A estas alturas todo hombre de bien sabe que la poesía no es sólo la palabra escrita en un papel, sino que comprende una actitud vital, religiosa, conceptual y estética. Y no quisiera que estas palabras resonaran en las cabezas de críticos enseñoreados como una proclama deudora del romanticismo, aunque en parte así sea.Fernando Arrabal escribe a este respecto: “Fernández-Molina entró en poesía como en religión o en el maquis”. Y, en efecto, el autor de El cuello cercenado no vive para y de la poesía, sino en el centro de ella misma.

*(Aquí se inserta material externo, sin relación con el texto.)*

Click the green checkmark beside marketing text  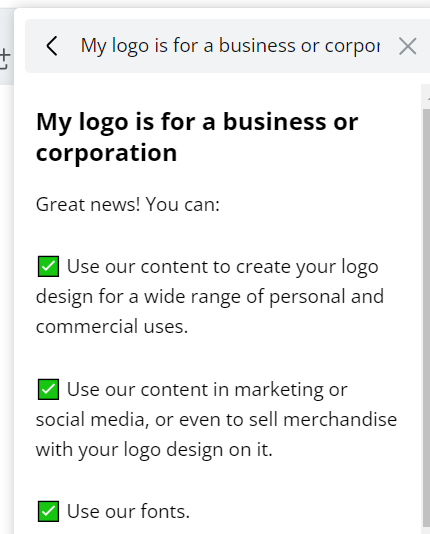[x=48, y=389]
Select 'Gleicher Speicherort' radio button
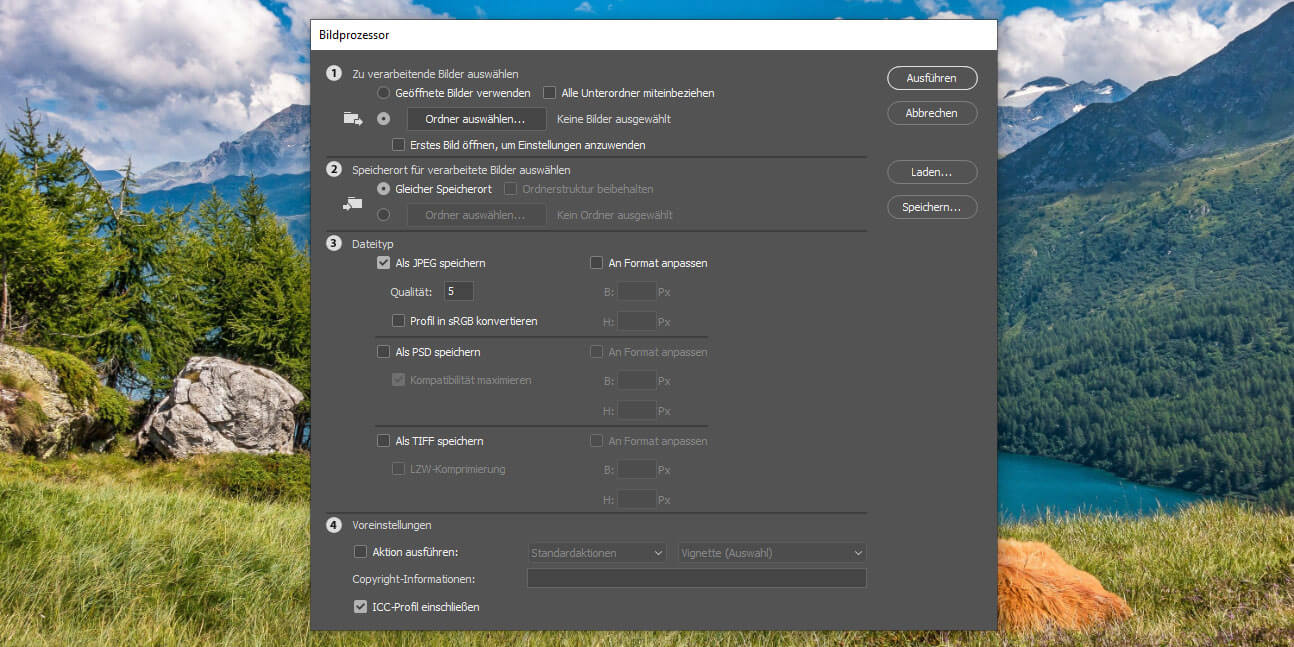Viewport: 1294px width, 647px height. (383, 189)
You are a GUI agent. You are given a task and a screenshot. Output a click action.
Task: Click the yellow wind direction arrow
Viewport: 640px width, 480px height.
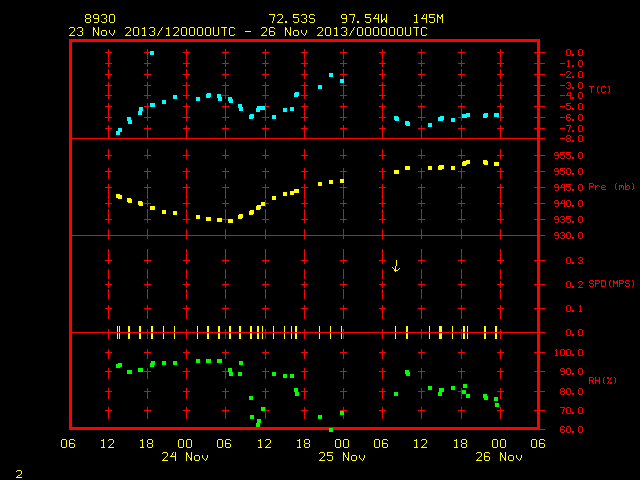(x=396, y=266)
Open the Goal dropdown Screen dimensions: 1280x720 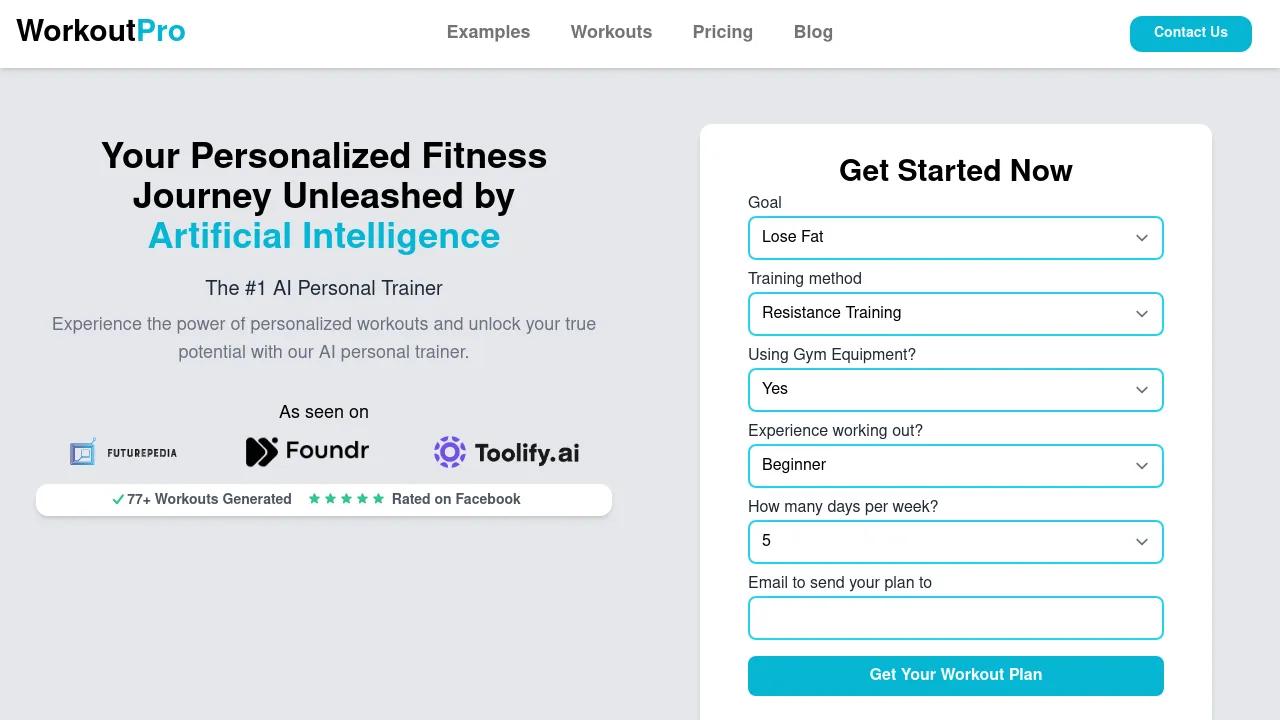[955, 238]
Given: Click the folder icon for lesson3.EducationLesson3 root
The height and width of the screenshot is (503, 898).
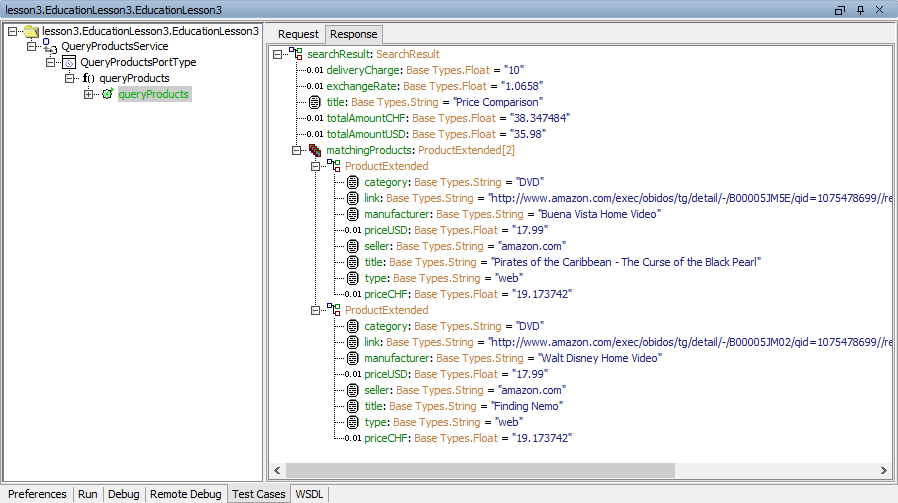Looking at the screenshot, I should click(31, 32).

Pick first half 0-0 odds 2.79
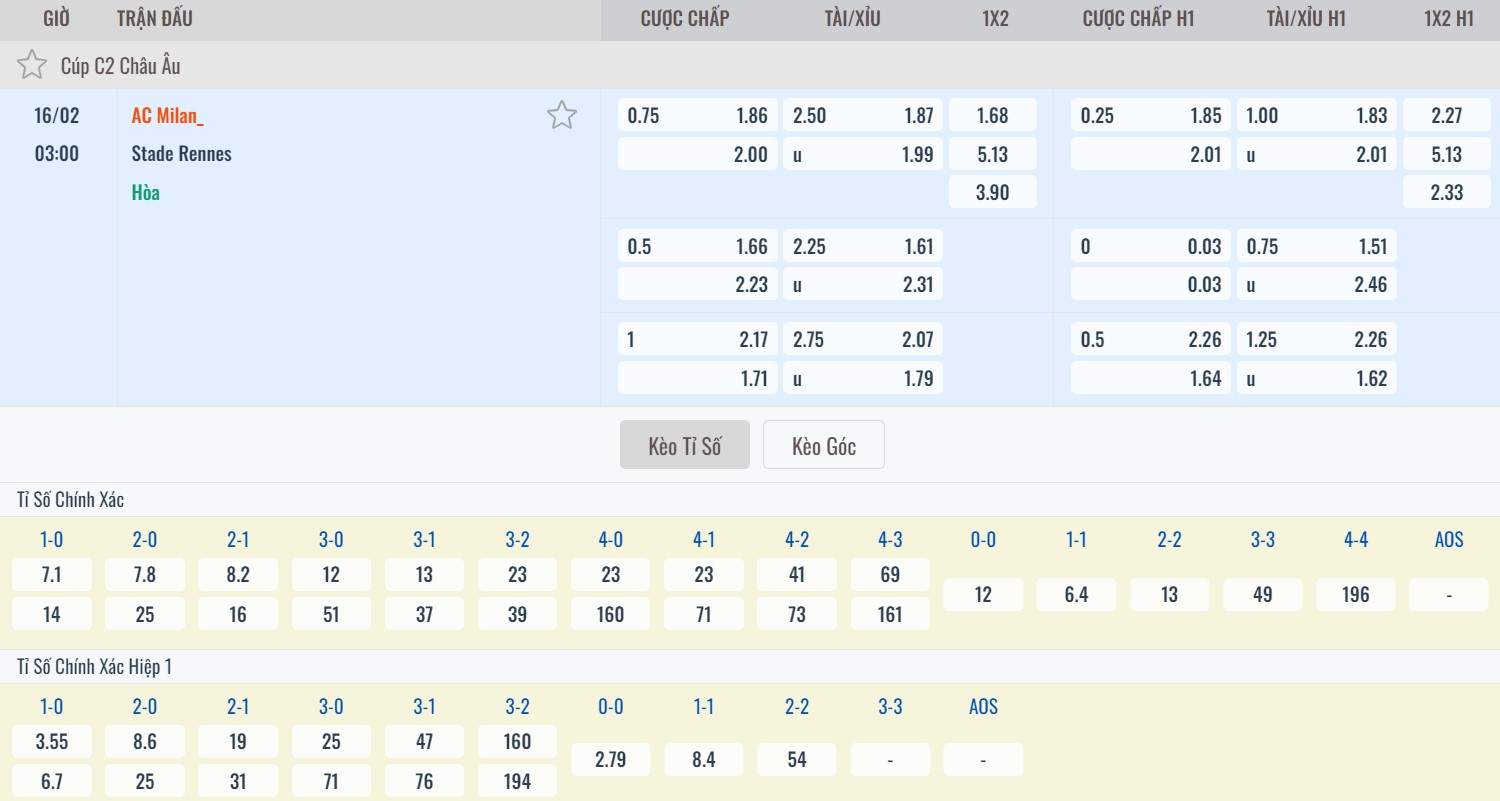click(610, 760)
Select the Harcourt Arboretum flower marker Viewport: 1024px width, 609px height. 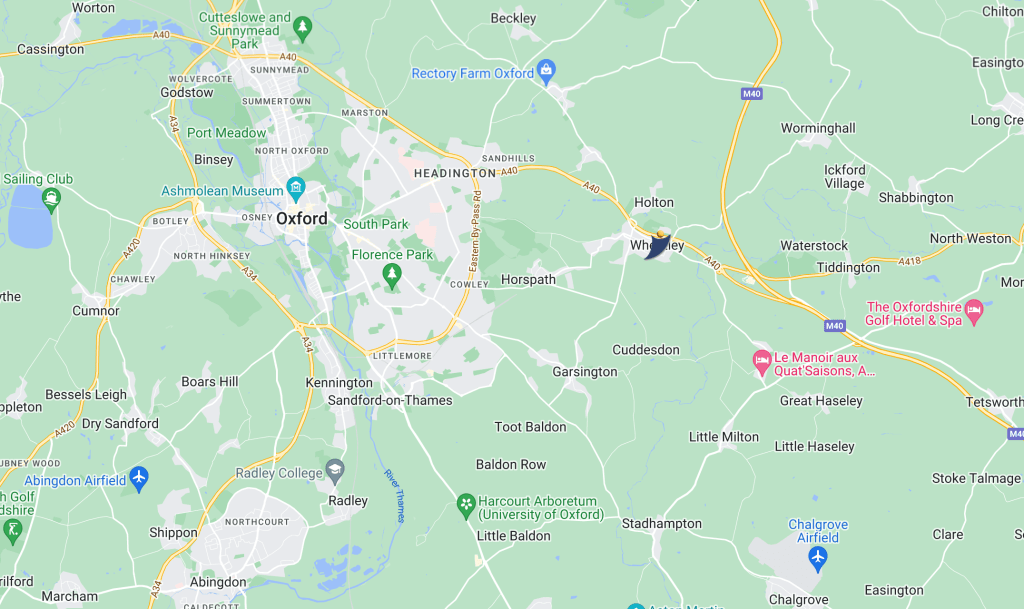click(x=466, y=506)
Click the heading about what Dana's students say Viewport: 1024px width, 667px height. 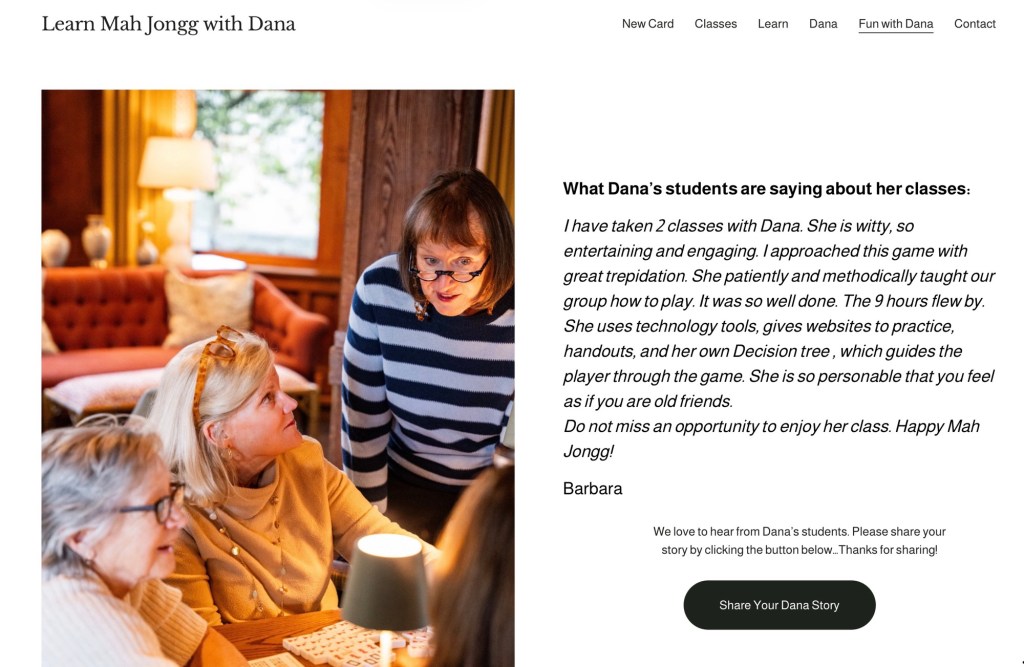point(767,189)
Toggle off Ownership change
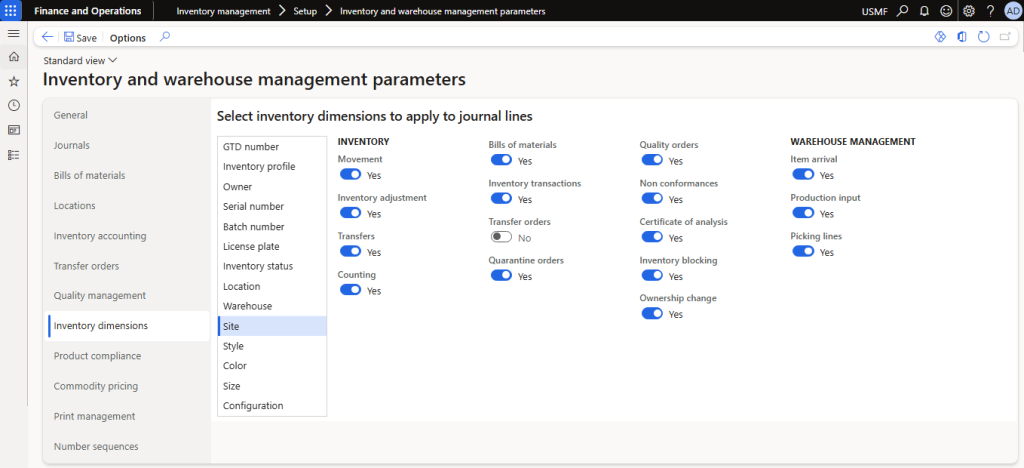The image size is (1024, 468). tap(652, 313)
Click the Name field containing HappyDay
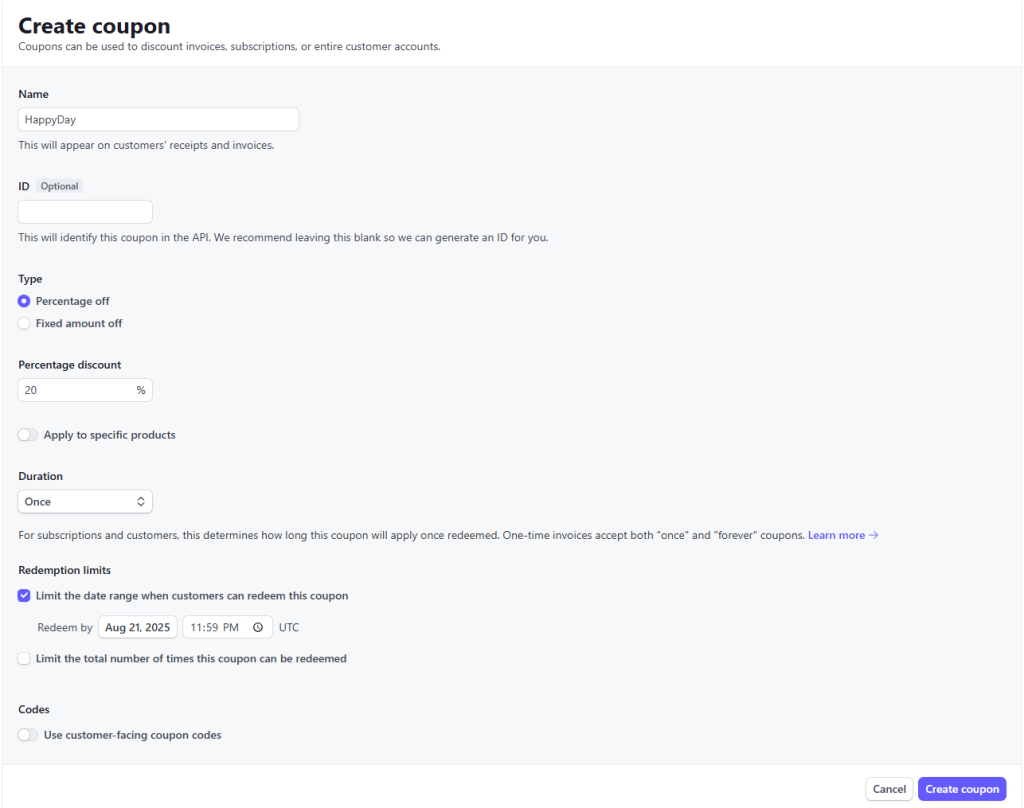 (x=158, y=118)
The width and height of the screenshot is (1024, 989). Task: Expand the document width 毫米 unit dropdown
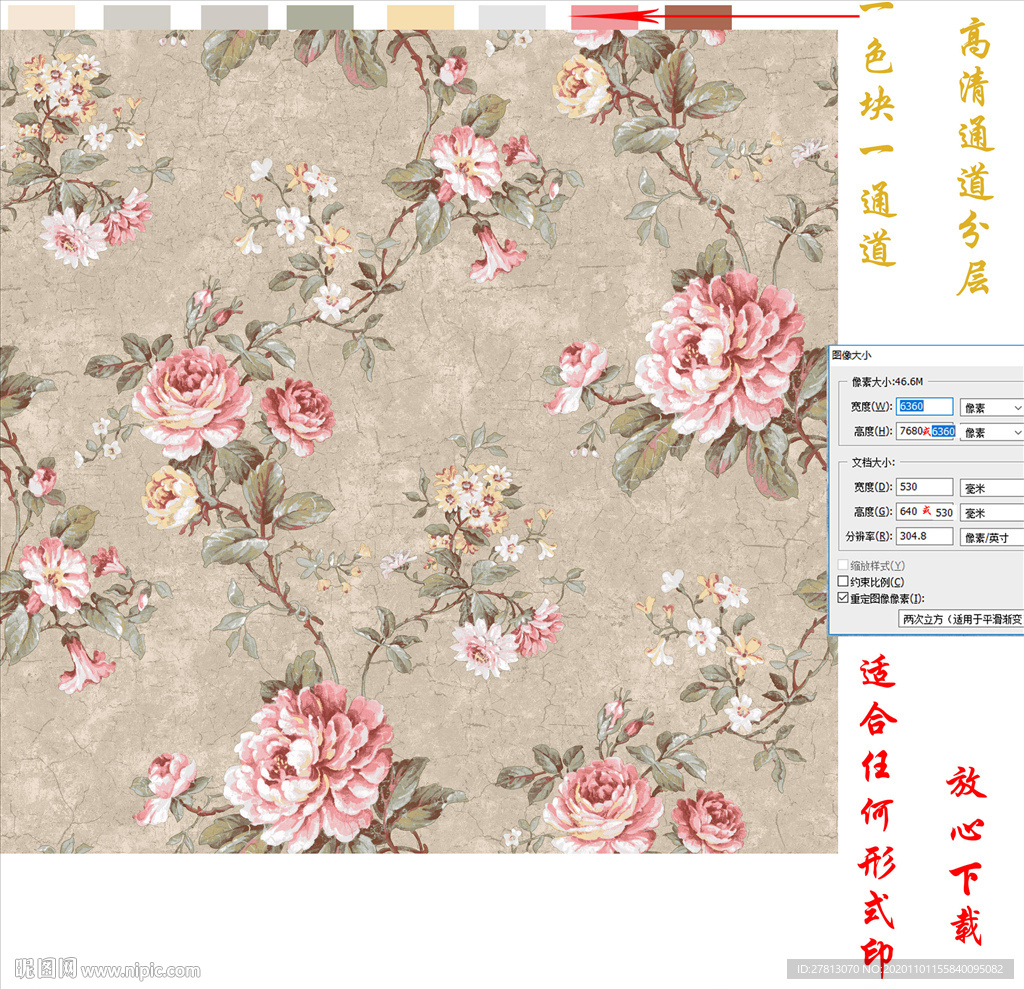tap(991, 487)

Cuando vi a Fernández Molina por primera vez se me antojo que su identidad asumía la personificación de un poeta que siente ese extraño temblor, ese impulso gozoso que le obliga a crear como si sufriera una enfermedad incurable. (Hospital de los Incurables) Este mal, que es un bien, que padece Molina, esa maldición, como él mismo expresó en una conferencia, tiene como consecuencia ese impulso que le obliga a perderse en las procelosas aguas de la poesía, o sea en sí mismo y, al tiempo, en el olvido del propio yo.

Wols en un anuncia: “El azar es un gran maestro / pero no es azar / sólo existe el azar ante nuestra mirada / es un agente del maestro “universo”. Esta cita la refiere Andrés Rubio cuando escribe sobre Molina. Es precisamente tal actitud de entrega a la creación constante lo que diferencia a unos poetas de otros. Unos se internan en el misterio de lo poético, mientras otros, que han sabido de la poesía sólo por el camino “decente” de lo docente y lo académico permanecen atónitos, asombrados y, por desgracia, también a menudo celosos de los resultados de los artistas del impulso.Fernández-Molina, todo el mundo lo sabe, ha convivido con algunas figuras sobresalientes de nuestro siglo: Camilo José Cela, Gabino-Alejandro Carriedo, Francisco Nieva, Robert Graves, Joan Miró, Fernando Arrabal, Lucebert, Aleixandre, entre otros; y, aunque a otras personalidades no las trató personalmente, en cambio, se ocupó de estudiarlas para posteriormente escribir sobre ellas aportando agudos y heterodoxos ángulos de lectura, como en el caso de Dalí, Picasso o Apollinaire, entre muchos otros. Esta disposición al conocimiento profundo de sus admirados llevó a Fernández Molina a forjarse su personalidad, a identificarse y familiarizarse con lo genial y, en definitiva, a participar del fenómeno creativo con naturalidad.

“Tienes que buscar sin buscar”, reza un proverbio Zen y Molina se ha construido de esta manera, de la única manera posible, siendo él mismo. Aunque este sistema pueda parecer sencillo implica toda una vida de esfuerzo y dedicación el salir airoso de semejante trance.

Molina y su poesía, es decir, toda su actividad artística, contribuyen a la esencia de lo verdadero, es decir, aportan la prueba mayor del triunfo.